A full application of VisionEval may examine hundreds or even thousands of permutations of inputs representing many possible future outcomes. The outputs allow planners and decision-makers to explore the outcomes of each scenario compared to the others. so they can visualize and discuss the relative impact and cross-influences, as well as the unintended consequences, of factors represented across the scenarios. VisionEval allows planners to assess alternative assumptions about uncertain phenomena such as AV deployment, it is a very effective tool for identifying risks and opportunities, as well as for formulating effective strategic responses to new challenges for which little current data exists or for which many outcomes are possible yet none are certain. The most interesting of the resulting strategic plans can be refined with more detailed models. Based on the strategic modeling findings, uncertainties can be confidently simplified into a smaller number of scenarios to explore in detail.
Notwithstanding its typical application as a strategic model, VisionEval does allow detailed investigation of certain phenomena such as fleet composition and vehicle ownership in relation to Greenhouse Gas Analysis. It also is unique in its ability to explore budget constraints on travel.
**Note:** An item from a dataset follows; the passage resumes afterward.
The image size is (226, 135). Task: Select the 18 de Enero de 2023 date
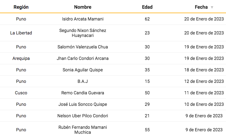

Its simulation of individual households enables it to assess policies that would be difficult or impossible to model successfully with traditional models.
2.2 Local policy actions
VisionEval is well suited for evaluating a wide range of local policies at varying levels of geography:
- Demographics (Azone)
- Population by age (households & non-institutional group quarters)
- Average household size and percent of single-person households
- Licensure drivers rate (optional)
- Average per capita Income
- LandUse (Bzone)
- Road lane-miles (freeways, arterials) (Marea)
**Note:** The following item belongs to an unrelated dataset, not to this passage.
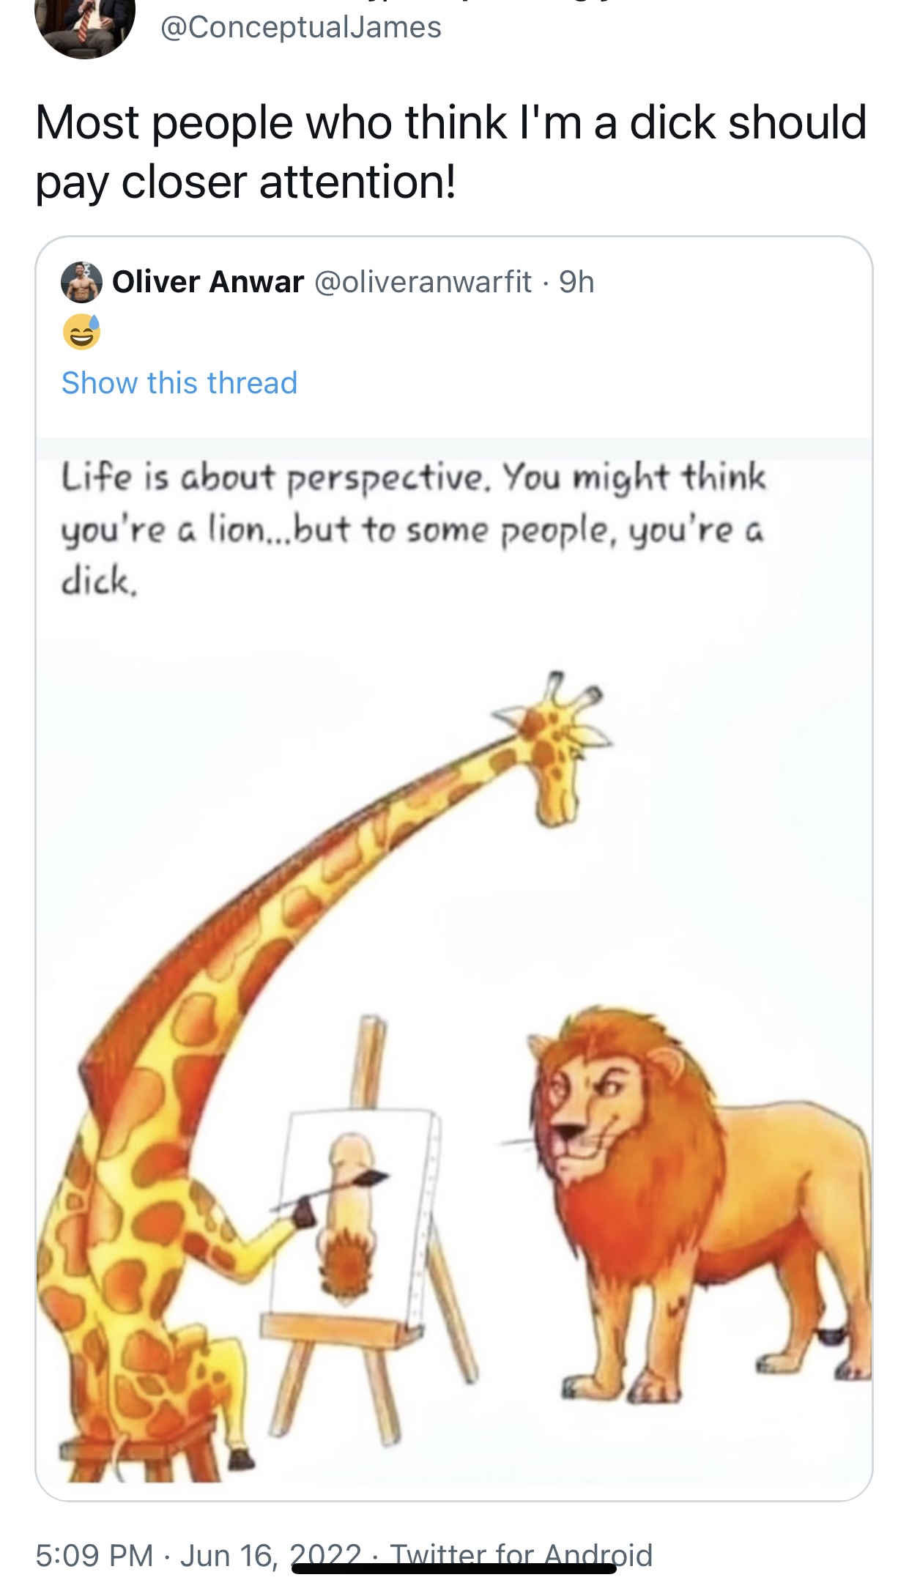Click the 9h timestamp on quoted tweet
- Transit Service (service miles by transit mode) (Marea)
- Short Trips SOV DiversionShort Trips SOV Diversion costs, substitutability & access time (Azone)
- Short Trips SOV Diversion (bike, personal electrics, etc.) (Azone)
- ITS Operations (Ramp metering, Incident response, (Marea)
- ITS speed smoothing (Freeway ATM, Art Signal optimization) (Marea)
- VMT covered by Drivers in Eco-Drive programs (Marea)
- EV Charging infrastructure (residential) (Azone)
- Vehicle, Fuels, & Emissions
- Electricity carbon intensity (Azone)
- Fuel carbon intensity (composites by vehicle group) (Region)
- LDV-HH percent Light Trucks (stock) (Azone)
- LDV-HH vehicle age average (Azone)
- LDV CarService, vehicle mix (stock) (Region)
- Transit vehicles & fuels mix (Marea)
- LDV CommService vehicle mix, %Light Trucks (stock) (Region)
- Heavy truck vehicle mix (stock) (Region)
2.3 Scenario analyses
A key value of VisionEval is how it facilitates running many scenarios or possible futures. In practices, the user typically starts by setting up the model with a reference scenario, best estimate of future conditions. The model can be validated at this point. This Reference scenario then serves as a pivot point for manual or automated scenario testing. Typically that includes a mix of the following, reflecting “what if?” type questions:
- Sensitivity tests (manual): Ad hoc tests that change a single category of inputs for each run
- Combination scenarios (automated): Several combinations of categories combined
Note that the number of combinations scenarios grows quickly, in a multiplicative manner. For instance, all combinations of 3 levels each of land use transit, bike, parking, and TDM policies and 3 fuel price scenarios would result in 243 scenarios (3x3x3x3x3). For this reason, categories are often used that combine multiple inputs. Automated processes aid in the set-up and running of these scenarios, which the analyst can use a variety of data mining and visualization tools to explore the results.